> SELECTED TEXT:
-=-=-=-=-
Molecular and cellular defects involved in muscular and cardiac diseases may contribute to the contractile dysfunction. For a given NMD, the cascade of events leading to reduced muscular performance remains at least partially unknown due to its complexity.

 

 

From in vitro motility assays (Coirault et al, 2002) and mathematical model (Coirault et al, 1997 ; Lecarpentier et al, 1998), we analyze the contractile performance of the contractile apparatus including the different steps of actomyosin interactions.
This allows us to determine the functional consequences and the kinetics of the different steps of the acto-myosin interactions in animal models such as the mdx mouse (Coirault et al, 1999 ; Coirault et al, 2002) and in a cardiac model linked to metabolic defects (Guellich et al, 2007). The contributive role of oxidative stress has been determined (Coirault et al. 2007).
In patients with arythmogenic right ventricular dysplasia, we identify also functional abnormalities of myosin and linked them to abnormal lipid metabolism within cardiomyocytes (Djouadi et al. 2009). Taken as a whole, our results underline the important role of oxidative stress in post-translational modifications of myosin. Current project and prospectives evaluate the effects of sepsis and mechanical ventilation in the diaphragm of aged rat.

 

 

In collaboration with Lucie Carrier’ team (Hambourg), we report the functional consequences of an homozygous myosin mutation in FHC (Keller et al. 2004) and demonstrate that cMyBP-C has important role in the power stroke step (Lecarpentier et al. 2008). As a consequence, mutations linked to FHC may favour energetic imbalance of cardiomyocytes, a finding consistent with the proposal that FHC involves a common pathophysiological mechanism (Crilley et al. 2003).

 

 

In collaboration with O Agbulut, (Paris), M Pucéat, (ISTEM, Evry), P Ménaché (HEGP, Paris), we show that myotubes expressing GFP exhibit impaired excitation-contraction coupling. These abnormalities are due to competitive inhibition between GFP and actin (Agbulut et al. 2007) and lead to muscular weakness (Agbulut et al. 2006). These results confirmed by others (Nishimura et al. 2006; Sekar et al. 2007), lead to propose the preferential utilization of GFP coupled to another cell protein, so as to control the expression, cell localization and potential toxicity  of the GFP protein (Agbulut et al. 2008).
-=-=-=-=-
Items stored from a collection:
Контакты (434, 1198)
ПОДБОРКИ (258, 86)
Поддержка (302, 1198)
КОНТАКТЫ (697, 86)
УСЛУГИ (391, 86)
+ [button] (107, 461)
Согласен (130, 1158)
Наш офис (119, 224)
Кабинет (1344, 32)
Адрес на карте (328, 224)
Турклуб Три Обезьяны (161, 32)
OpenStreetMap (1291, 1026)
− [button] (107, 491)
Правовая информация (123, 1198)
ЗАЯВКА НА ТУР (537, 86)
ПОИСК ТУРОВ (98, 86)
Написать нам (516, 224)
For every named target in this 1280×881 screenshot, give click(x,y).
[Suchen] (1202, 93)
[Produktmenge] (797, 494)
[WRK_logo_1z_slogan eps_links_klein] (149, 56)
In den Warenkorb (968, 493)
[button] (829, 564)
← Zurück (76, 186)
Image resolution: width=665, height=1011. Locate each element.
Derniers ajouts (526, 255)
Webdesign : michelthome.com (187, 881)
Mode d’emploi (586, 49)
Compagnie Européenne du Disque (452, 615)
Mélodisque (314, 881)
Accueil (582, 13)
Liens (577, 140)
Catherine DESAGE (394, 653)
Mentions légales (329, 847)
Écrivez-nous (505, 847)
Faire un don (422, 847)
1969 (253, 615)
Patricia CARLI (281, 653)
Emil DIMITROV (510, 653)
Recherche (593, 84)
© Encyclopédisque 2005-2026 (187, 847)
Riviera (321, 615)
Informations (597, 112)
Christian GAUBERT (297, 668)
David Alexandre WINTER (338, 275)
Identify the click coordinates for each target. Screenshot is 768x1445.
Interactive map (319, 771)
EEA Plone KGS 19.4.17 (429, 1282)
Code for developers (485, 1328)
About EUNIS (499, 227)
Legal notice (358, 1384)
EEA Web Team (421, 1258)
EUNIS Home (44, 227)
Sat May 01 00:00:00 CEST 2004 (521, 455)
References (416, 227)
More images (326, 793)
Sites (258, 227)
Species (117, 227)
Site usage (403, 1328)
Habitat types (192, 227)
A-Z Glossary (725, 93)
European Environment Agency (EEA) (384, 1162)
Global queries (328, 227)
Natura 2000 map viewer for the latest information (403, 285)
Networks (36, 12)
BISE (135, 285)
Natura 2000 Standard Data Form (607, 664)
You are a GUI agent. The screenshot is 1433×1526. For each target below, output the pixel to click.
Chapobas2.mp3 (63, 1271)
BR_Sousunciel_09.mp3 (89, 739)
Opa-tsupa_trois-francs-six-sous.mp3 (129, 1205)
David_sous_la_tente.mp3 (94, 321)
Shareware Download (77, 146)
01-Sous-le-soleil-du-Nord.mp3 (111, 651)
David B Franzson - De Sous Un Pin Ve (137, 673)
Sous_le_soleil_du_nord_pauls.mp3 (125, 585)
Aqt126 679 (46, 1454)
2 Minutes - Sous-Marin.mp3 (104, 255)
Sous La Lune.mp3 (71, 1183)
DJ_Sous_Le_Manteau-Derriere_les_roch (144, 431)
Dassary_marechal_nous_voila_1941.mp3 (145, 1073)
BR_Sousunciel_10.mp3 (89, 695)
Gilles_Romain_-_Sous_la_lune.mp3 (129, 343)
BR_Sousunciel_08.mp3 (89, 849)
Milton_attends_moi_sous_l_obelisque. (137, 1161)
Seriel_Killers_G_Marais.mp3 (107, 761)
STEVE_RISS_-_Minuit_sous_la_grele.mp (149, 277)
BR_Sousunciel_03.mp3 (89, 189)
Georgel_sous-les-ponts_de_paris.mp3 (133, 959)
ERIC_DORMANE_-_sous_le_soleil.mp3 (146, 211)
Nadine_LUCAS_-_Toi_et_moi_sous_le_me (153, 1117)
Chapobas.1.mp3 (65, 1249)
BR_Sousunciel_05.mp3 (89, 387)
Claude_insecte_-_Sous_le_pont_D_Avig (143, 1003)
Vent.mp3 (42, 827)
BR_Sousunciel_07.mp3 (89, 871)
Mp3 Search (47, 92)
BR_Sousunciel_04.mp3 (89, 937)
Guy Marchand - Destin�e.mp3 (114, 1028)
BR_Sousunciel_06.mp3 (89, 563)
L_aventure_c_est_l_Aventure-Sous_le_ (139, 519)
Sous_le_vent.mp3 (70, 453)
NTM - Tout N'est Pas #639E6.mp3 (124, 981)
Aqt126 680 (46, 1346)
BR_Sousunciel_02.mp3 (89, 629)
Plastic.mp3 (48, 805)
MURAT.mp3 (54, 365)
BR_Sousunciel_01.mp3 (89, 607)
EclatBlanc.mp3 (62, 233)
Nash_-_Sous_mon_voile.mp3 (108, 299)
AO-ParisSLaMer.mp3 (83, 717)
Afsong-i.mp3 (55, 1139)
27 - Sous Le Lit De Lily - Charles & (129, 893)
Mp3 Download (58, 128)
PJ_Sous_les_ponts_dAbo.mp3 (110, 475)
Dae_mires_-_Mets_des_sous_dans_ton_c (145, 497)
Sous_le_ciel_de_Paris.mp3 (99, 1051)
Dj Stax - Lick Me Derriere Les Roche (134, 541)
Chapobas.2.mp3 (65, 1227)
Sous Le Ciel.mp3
-=-=-=-=-
> QUESTIONS ON THE MATERIAL:
a. In the text on contractile dysfunction, what does GFP competitively inhibit, causing the abnormalities in myotubes?
b. Please write out the part of the text on contractile dysfunction starting with "Molecular and cellular" and going on through "to its complexity.".

> ANSWERS IN ORDER:
a. Actin.

b.
Molecular and cellular defects involved in muscular and cardiac diseases may contribute to the contractile dysfunction. For a given NMD, the cascade of events leading to reduced muscular performance remains at least partially unknown due to its complexity.